Selamat datang di kamar!
Ruangan 3×3 meter persegi. Lengkap dengan lemari, ranjang tipis, dan cermin yang sudah cuil ujung-ujungnya. Semua tertata sebagaimana adanya di bawah sinar bohlam lampu 5 watt. Inilah tempat dimana kata dan cinta bersatu.
Bukan hanya tempat dimana laki-laki dan perempuan melebur dalam sayang. Tapi juga tempat dimana tiap kalimat menjadi berarti.
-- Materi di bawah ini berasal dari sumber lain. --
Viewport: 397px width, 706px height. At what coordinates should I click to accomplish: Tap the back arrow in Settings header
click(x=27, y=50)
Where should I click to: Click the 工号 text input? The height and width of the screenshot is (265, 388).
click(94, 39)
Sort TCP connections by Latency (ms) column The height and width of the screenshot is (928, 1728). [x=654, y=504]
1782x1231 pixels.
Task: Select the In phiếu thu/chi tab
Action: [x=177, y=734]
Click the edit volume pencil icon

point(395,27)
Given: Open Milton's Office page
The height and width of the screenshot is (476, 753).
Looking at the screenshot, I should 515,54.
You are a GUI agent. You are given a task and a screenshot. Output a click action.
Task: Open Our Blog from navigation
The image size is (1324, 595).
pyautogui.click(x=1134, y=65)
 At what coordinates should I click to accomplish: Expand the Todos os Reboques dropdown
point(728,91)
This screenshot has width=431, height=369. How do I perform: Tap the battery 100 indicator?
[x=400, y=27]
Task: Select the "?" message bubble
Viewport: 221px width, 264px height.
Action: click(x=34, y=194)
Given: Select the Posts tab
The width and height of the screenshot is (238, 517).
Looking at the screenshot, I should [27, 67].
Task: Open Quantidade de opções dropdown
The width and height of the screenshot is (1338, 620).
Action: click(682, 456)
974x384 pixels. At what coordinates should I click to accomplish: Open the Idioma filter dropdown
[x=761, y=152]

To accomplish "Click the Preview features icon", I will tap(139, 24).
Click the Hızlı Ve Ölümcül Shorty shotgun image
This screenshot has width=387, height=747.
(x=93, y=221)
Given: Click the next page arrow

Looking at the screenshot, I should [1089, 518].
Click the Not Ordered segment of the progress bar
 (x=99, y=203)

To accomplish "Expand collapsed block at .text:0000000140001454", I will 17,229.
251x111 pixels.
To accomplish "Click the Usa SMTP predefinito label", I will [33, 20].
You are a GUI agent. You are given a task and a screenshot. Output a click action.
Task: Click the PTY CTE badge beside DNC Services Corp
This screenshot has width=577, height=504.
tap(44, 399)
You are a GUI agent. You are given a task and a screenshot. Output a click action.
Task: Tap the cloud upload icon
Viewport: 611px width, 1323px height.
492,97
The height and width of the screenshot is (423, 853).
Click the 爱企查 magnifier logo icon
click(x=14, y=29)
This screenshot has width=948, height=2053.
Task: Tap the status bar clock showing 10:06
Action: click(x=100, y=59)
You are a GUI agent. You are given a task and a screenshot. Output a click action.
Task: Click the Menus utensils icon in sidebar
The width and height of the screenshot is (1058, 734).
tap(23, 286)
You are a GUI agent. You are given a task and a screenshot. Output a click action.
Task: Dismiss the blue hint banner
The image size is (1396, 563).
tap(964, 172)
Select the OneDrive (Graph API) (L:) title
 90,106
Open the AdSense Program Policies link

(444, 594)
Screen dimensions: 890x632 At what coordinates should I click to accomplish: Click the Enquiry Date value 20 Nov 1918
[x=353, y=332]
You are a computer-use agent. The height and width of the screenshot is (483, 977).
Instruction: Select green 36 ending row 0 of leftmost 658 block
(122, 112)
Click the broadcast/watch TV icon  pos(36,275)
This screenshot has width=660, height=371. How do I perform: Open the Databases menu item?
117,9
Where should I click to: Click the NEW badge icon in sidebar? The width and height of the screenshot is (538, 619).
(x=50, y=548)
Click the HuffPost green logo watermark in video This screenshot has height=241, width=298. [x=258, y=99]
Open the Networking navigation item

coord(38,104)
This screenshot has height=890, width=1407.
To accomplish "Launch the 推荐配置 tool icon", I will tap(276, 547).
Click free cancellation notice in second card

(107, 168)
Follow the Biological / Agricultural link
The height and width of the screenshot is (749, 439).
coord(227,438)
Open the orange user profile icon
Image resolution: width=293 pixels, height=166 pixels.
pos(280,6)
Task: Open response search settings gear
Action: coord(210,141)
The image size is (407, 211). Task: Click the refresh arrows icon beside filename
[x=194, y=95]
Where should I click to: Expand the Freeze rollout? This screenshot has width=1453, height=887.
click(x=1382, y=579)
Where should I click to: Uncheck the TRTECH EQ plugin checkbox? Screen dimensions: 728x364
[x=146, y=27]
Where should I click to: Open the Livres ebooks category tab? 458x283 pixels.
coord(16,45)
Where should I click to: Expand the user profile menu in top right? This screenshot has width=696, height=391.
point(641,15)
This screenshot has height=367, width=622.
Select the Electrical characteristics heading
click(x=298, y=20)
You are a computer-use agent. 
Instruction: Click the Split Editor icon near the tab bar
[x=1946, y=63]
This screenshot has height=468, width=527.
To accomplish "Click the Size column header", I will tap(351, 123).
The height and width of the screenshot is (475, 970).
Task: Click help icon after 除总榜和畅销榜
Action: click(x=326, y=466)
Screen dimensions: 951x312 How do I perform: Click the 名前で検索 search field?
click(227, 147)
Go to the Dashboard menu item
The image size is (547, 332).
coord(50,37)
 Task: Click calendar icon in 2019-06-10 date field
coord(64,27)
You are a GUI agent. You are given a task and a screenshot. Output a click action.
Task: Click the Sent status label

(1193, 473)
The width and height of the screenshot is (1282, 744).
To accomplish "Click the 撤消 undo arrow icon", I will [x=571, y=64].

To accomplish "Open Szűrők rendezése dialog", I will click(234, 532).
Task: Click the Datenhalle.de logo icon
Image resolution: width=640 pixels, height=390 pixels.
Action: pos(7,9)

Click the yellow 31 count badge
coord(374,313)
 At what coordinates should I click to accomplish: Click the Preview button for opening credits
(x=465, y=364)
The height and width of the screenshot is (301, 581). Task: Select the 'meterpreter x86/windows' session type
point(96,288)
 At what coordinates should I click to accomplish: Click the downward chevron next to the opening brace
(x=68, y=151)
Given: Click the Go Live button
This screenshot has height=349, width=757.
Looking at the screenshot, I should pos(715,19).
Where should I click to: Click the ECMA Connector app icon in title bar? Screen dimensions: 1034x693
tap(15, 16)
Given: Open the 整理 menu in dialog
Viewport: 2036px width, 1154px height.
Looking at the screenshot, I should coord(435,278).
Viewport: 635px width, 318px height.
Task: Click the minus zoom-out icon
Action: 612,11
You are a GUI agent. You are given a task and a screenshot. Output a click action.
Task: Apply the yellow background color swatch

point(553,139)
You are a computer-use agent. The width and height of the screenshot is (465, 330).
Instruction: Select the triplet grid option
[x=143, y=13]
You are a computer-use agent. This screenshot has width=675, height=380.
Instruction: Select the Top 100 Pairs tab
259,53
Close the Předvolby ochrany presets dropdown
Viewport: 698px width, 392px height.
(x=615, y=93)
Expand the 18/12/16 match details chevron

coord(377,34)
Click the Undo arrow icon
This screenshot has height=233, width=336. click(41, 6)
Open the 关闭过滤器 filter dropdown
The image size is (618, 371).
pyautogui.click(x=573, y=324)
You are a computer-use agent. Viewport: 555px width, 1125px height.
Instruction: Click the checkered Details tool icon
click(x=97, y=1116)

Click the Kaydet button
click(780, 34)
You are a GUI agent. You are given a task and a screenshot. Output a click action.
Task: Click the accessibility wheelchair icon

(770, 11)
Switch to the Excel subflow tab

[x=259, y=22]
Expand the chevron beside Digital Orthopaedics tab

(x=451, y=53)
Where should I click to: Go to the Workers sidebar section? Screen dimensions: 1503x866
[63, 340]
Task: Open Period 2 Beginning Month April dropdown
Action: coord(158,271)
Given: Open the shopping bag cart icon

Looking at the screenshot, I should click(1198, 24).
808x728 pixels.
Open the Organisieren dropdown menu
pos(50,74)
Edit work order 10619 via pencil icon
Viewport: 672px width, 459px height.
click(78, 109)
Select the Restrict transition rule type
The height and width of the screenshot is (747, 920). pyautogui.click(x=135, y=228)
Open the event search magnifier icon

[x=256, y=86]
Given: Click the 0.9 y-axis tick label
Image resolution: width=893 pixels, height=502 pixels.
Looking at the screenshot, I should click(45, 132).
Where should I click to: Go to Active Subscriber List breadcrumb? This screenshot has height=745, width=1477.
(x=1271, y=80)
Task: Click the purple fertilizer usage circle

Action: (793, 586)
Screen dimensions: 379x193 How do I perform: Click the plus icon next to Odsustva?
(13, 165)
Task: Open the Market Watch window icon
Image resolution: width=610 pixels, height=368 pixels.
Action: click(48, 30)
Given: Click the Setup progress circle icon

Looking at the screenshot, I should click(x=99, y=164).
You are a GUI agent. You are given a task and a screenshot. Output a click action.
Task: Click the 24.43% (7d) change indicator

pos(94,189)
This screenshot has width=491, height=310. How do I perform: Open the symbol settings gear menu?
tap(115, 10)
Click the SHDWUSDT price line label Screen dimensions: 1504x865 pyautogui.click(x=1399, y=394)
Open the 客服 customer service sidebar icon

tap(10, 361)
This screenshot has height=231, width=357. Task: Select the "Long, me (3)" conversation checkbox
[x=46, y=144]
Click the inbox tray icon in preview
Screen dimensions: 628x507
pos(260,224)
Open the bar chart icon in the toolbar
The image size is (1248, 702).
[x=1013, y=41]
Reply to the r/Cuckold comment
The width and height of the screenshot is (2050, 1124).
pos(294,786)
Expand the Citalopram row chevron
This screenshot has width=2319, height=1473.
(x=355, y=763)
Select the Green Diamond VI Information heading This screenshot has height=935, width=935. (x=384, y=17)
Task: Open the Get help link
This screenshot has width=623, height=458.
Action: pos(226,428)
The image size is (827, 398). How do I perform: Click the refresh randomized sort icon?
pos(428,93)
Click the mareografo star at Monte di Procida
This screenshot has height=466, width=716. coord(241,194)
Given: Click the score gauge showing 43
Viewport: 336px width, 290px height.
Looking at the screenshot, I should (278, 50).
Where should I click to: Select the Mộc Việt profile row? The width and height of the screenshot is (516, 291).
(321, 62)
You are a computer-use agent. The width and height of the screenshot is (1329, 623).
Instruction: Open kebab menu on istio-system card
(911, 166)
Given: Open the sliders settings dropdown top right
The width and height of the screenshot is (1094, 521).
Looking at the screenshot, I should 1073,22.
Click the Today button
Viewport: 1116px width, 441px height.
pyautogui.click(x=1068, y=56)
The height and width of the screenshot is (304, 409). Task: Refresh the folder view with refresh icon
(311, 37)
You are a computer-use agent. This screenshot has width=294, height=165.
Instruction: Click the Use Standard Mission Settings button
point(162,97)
Kalau laki-laki tak pulang berbulan-bulan, maka bantal itu menjadi basah oleh air mata perempuan.
Ia bercerita pada bantal, guling, dinding, dan seisi penghuni kamar tentang betapa khawatirnya ia akan laki-lakinya. Kalau suaminya pulang, maka ia bersiap telentang di atas ranjang. Bukan bercinta! Tapi bercerita soal anak, hidup, uang, dan kisah tetangga sebelah.
Pernah suatu malam lelakinya pulang, tak bawa uang. Perempuan itu diam tapi bibirnya tersenyum. Ia buatkan teh hangat. Kantung teh itu sudah berhari-hari dicelup. Ia menyuguhkan sepiring singkong rebus. Cuma itu yang mereka punya.
Keduanya masuk kamar. Telentang. Bola mata berputar menyapu langit-langit kamar yang keropos. Mereka bercerita, soal cinta, soal hidup, soal tetangga sebelah, soal anak.
Diam-diam perempuan itu berbisik di ujung telinga laki-lakinya, “Besok kita makan apa, Pak?”
Suaminya menghela napas, “Kita lihat besok, Bu.”